3.Architectural Technology - OLADOSU O.M MR

4.Fine and Applied Art - MR ADELEKE

Faculty of Science

1.Statistics - MR ODUSINA

2.Computer Science - OLAWALE

3.Science Laboratory Technology - BOLANLE E O MR.

4.Libaray and Information Science - FATOKUN A M MR

1.

2.

1.Accountancy - BOLAJI S A MRS.

== Governing Council Dissolution ==

Governo Seyi Makinde Oyo state governor dissolved the governing council of the school on 4 August 2022.

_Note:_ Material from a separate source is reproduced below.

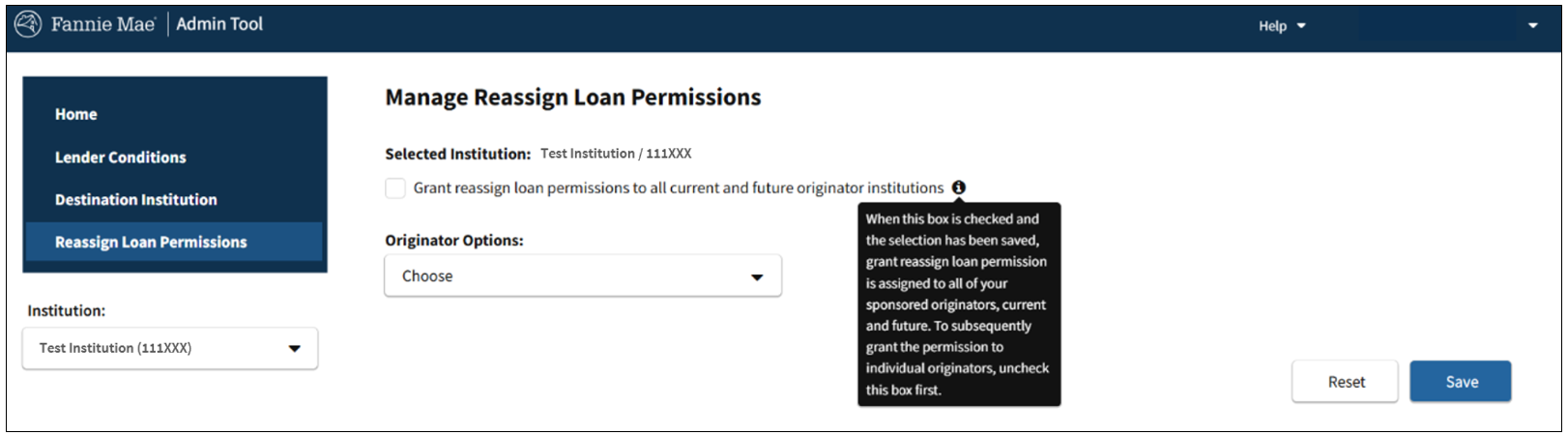Click the black tooltip about sponsored originators
The image size is (1568, 435).
click(x=958, y=304)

== Events in the school ==

=== Sensitisation program ===
OYACA's management conducted an awareness and advocacy initiative at Adeseun Ogundoyin Polytechnic, Eruwa, Oyo State, orientate students and staff about the agency's role. The chairman of agency told the students, the importance of Abstain from corrupt practices to safeguard the state well been.

==== Partnership/Development ====
Adeosun Ogundoyin Polytechnic Eruwa partnered with resource company to ease learning and academic environment to be easy and accessible across the campus. The collaboration has made Adeosun Ogundoyin one of the Cisco certified Network Academy Institutions, and as well as accredited Microsoft collaboration Institution in Nigeria.

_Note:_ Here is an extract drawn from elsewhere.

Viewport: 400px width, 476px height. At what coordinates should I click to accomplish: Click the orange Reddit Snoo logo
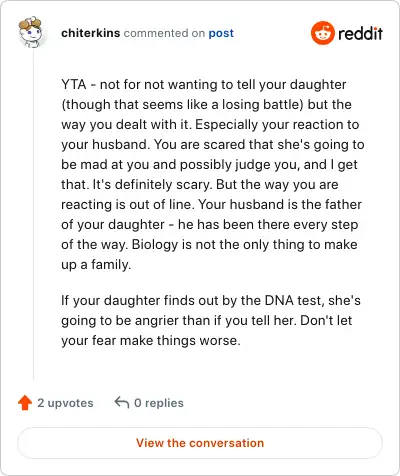[x=322, y=33]
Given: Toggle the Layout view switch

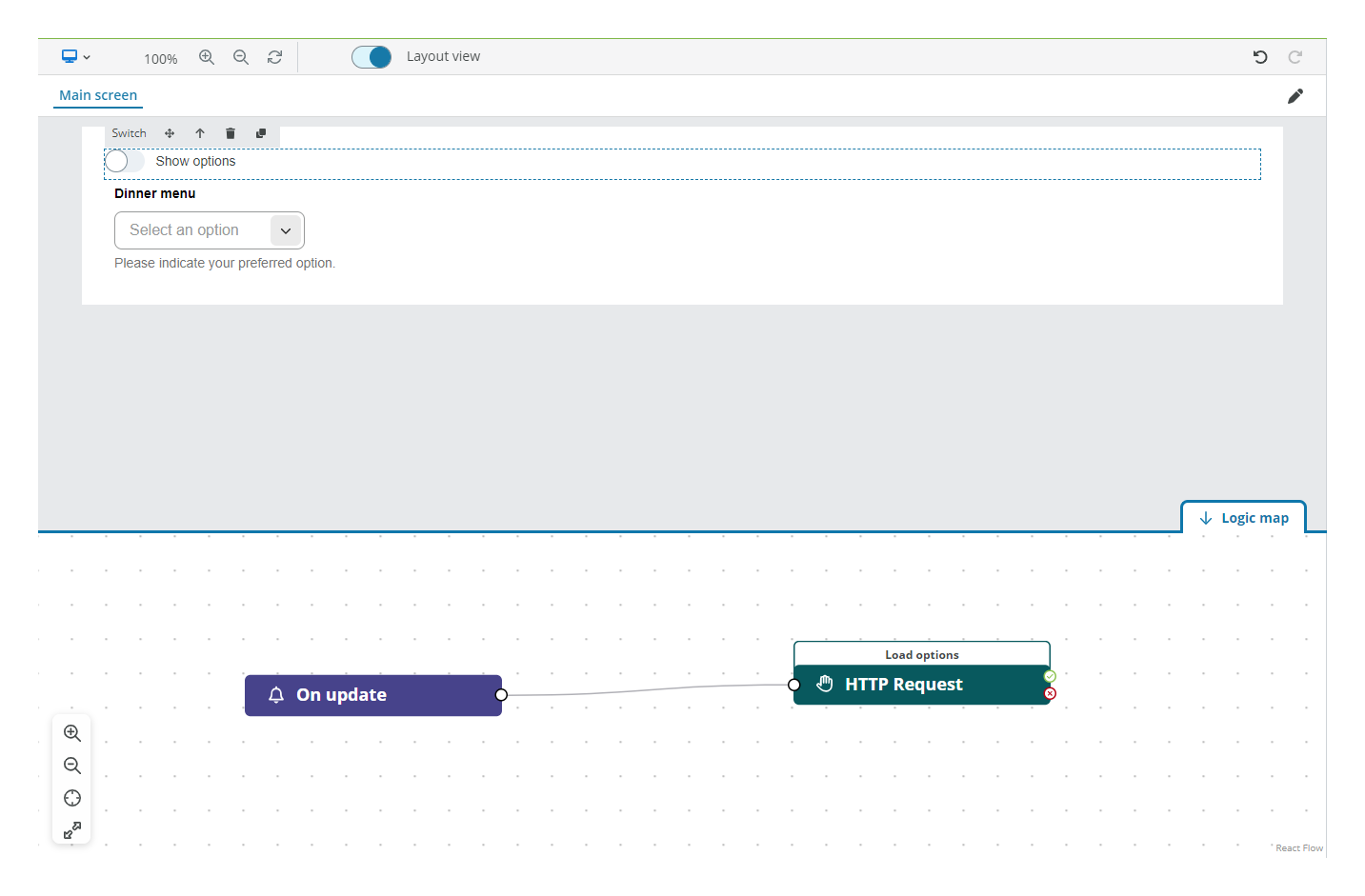Looking at the screenshot, I should click(371, 57).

=== Commission of building ===

Oyo state governor Seyi Makinde during his consultation visit to the Ibarapa region of the State, Governor Seyi Makinde inaugurated two 250-seater lecture rooms in the school Adeseun Ogundoyin Polytechnic in Eruwa Oyo state Nigeria.

== Courses ==
The institution offers the following courses;

- Fine Art
- Business Administration & Management
- Office Technology and Management
- Estate Management and Valuation
- Statistics
- Arts and Industrial Design
- Computer Engineering
- Purchasing And Supply
- Electrical/Electronic Engineering Technology
- Science Laboratory Technology
- Computer Science
- Mechanical Engineering Technology
- Civil Engineering Technology
- Library And Information Science
- Architectural Technology
- Fashion Design
- Fashion Design and Clothing Technology
- Mass Communication

== Admission Requirements ==
Aspirants seeking admission to Adeosun Ogundoyin Polytechnic must have chosen the polytechnic as first choice in the Unified Tertiary Matriculation Examination (UTME) and score nothing less than 120, with a relevant O'level Result in WAEC and NECO, NABTEB and have nothing less than 5 credits pass in relevant subjects.

== Matriculation ==
On 16 June 2022 Adeosun Ogundoyin Polytechnic Eruwa matriculated more than 2,000 students for 2021/2022 academic section in the school. The rector of the school urged all the newly admitted students to obey the rules and regulations of the polytechnic and be good ambassadors of the institution.

== Convocation ==
On 19 May 2023 the polytechnic convocated 8,000 students. The convocation was combined and mixed with previous graduands in the polytechnic since its autonomy in 2014.